Legend has it that after Wyatt Earp retired from being a gunslinger cum lawman and moved to California to become a dry goods salesman, a reporter asked him to reveal the secret of his longevity. Wyatt replied, “Aim very carefully very quickly.”
This was, of course, easier to say than to do as was evidenced by how few 19th century professional gunmen needed retirement plans. Nowadays — people serving in the military or law enforcement excepted — Earp’s advice has a statistically insignificant impact on life expectancy. But for a deer hunter, it’s one of, if not the most important keys to ending the season with venison in the freezer.
Learning to aim very carefully takes a lot of practice and learning to do so very quickly takes even more. This fact presents most of us with a dilemma. To use myself as an example, I often hunt deer with a .30/06 a friend of mine aptly named “Old Earsplitenzeeloudenboomer.” It’s a tack driver downrange, and shooting it once is a lot of fun. Shooting a box of shells through it in one sitting is not. I also have a .243 that my shoulder could handle all day long. Alas, my wallet can’t handle either of them.
Fortunately, the .22 rimfire — or the .17 HMR if you insist on doing most of your practicing at ranges beyond 100 yards — provides an excellent solution to both problems. Shooting is shooting. Believe me, the finer points of shouldering a rifle, acquiring the target, controlling breathing and squeezing the trigger will become second nature much faster if you’re not worrying about scope cuts or bruised shoulders.

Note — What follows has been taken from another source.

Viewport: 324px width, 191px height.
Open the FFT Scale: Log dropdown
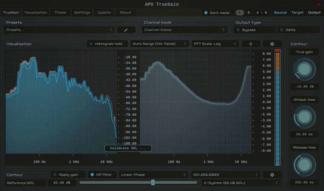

Whenever possible — and do your utmost to make it possible — shooting practice should take place at a safety-approved rifle range. For the purposes of today’s discussion, let’s assume your .22 has already been sighted in, so you can leave your sand bags and shooting vise at home where they’ll be during hunting season.
Although safety has to be paramount at all times, make your range sessions as beneficial as possible by finding a way to shoot from the sitting, kneeling and standing positions — being able to shoot from the prone position while hunting is so rare I don’t recommend wasting time or ammunition practicing it. You’ll notice right off that aiming carefully and getting one accurate shot off quickly is a tough combination to pull off. Don’t get discouraged. Our old friend Wyatt Earp and his brothers spent thousands of hours practicing, so they would be the ones still standing after the gunfight at the OK Corral. All you want to do is to learn how to shoot well enough to become a more successful hunter. That shouldn’t take more than a few hundred hours.
Or perhaps you’d be interested in some assistance that will flatten, albeit by no means eliminate, the learning curve. Tripod shooting sticks first came into general use in Africa for steadying the heavy rifles used to hunt dangerous game but are now used for virtually all rifle shooting there. Tripods aren’t practical in many situations faced by North American hunters, but bipod shooting sticks are almost as steady, most of them have adjustable legs and the very best ones have swiveling heads. Shooting sticks are not yet in wide use in North America, but they eventually will be for the simple reason that their ability to improve accuracy is literally phenomenal.
But as important as spending time at the range and making use of aids like shooting sticks may be, the only way to truly know if you’re able to blend a careful eye and a quick trigger finger into a combined reflex is to test it in the real world. By far the best way to do that is to go squirrel hunting during the summer months when the foliage is thick.
Squirrels either are or like to pretend to be very busy at this time of the year. They seem to spend most of their time scurrying up, down and around as many trees as possible during the first couple of hours after dawn. One will occasionally settle in to gnaw through the husk of a hickory nut, but far more often they pause for only a few seconds before moving. Anyone who can consistently spot a squirrel that has stopped in the open, take aim and put a bullet into a target the size of a quarter in less than 3 seconds this summer will have no trouble putting a bullet into a target the size of a pie plate when that big buck pauses in the clear next fall.
Squirrels are also more than willing to “flunk” any hunter who announces his or her presence by a careless sound or movement just as a deer would. If you can hunt squirrels without spooking them, you can hunt deer without spooking them. The reverse is equally true.
I love to hunt both squirrels and deer so much, it’s hard for me to keep track of which species is practice time for the other. But then I guess that doesn’t really matter.